**EXCERPTED PASSAGE:**
I wasn’t sure how I was going to rate Boyfriend Material until I realized that I was actively putting off finishing it because even after nearly 400 pages I didn’t want to be done with the world Alexis Hall had created. So, five stars it is as well as relief that the follow up Husband Material will be published later this year (August 2022 to be exact).
Boyfriend Material is the story of Luc and Oliver, but its really Luc’s as he’s the one we’re with throughout its run. It is at the core a story of overcoming the things that we have let tell us what we deserve, and the steps we have taken in order to prevent ourselves from feeling staggering loss again. Luc’s backstory is firmly rooted in the tropes of British rom coms – rockstar parent abandonment, quirky friend group, a crush on a very handsome middle-class gent whom he has struck out with in past who is the answer to his bad press work predicament. Too bad Oliver has only put a fake dating situation on the table, one that has an expiration date that is mutually beneficial.
Normally I prefer a romance that swings back and forth in point of view, so we are able to really sink into the mindset of each character. I would have enjoyed it here I’m sure, but with the telling-you-a-story narration style employed by Hall for Luc we get a propulsive and funny narrator, and because Hall is very good at what he does we are shown the things that we need to know to unpack the neuroses and inhibitions that Oliver is deploying to protect himself from what he feels he can’t have in Luc. It’s a little past halfway before the fake relationship grows to something more, but it still doesn’t quite get to “real” until much later and it gives Hall a great space to pull apart the toxic coping mechanisms that Luc and Oliver both have, and how being in each other’s lives makes them better. They don’t need the other, but their time together helps them address things they’ve let go unaddressed far too long. Then they are left with a choice, and it’s a choice they make over and over again throughout.
Did I mention that this is funny? Because it is. It has all of these big, deep emotions but it isn’t afraid to find the humor in them and just in the absurdity of life. This book begs to be given the movie treatment as it has all the beats built it, but I worry that a 2-hour movie wouldn’t be able to capture the nuance that Hall gives us in this.

**INFORMATION GIVEN:**
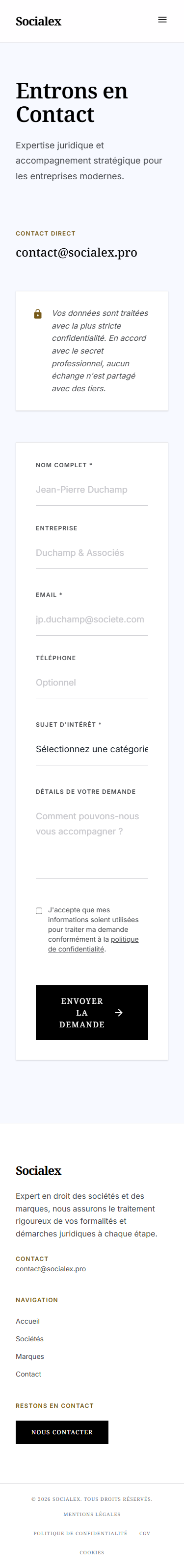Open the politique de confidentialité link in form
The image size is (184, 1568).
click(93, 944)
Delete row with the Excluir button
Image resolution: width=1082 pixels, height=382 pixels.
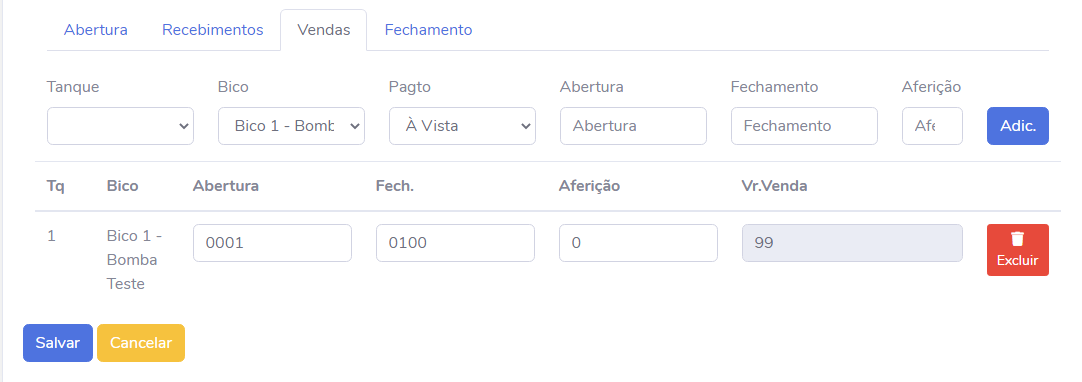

**TO DO:**
• a. Answer these questions using the review of Boyfriend Material.
(i) In what month and year is Husband Material to be published?
(ii) Which character is the reader with throughout the book?
(iii) How far into the book does the fake relationship grow into something more?
• b. Decide whether each statement agrees with the review of Boyfriend Material. Give yes or no, and quote the words that decide it.
(i) The reviewer usually prefers romances that alternate point of view between characters.
(ii) Oliver offers Luc a real relationship from the start.
(iii) The reviewer is confident that a 2-hour movie could capture the book's nuance.
The records come from a separate source and are unrelated to the review.

**PER-TASK ANSWERS:**
• a.
(i) August 2022
(ii) Luc
(iii) A little past halfway

• b.
(i) Yes: "Normally I prefer a romance that swings back and forth in point of view"
(ii) No: "Oliver has only put a fake dating situation on the table"
(iii) No: "I worry that a 2-hour movie wouldn’t be able to capture the nuance that Hall gives us in this"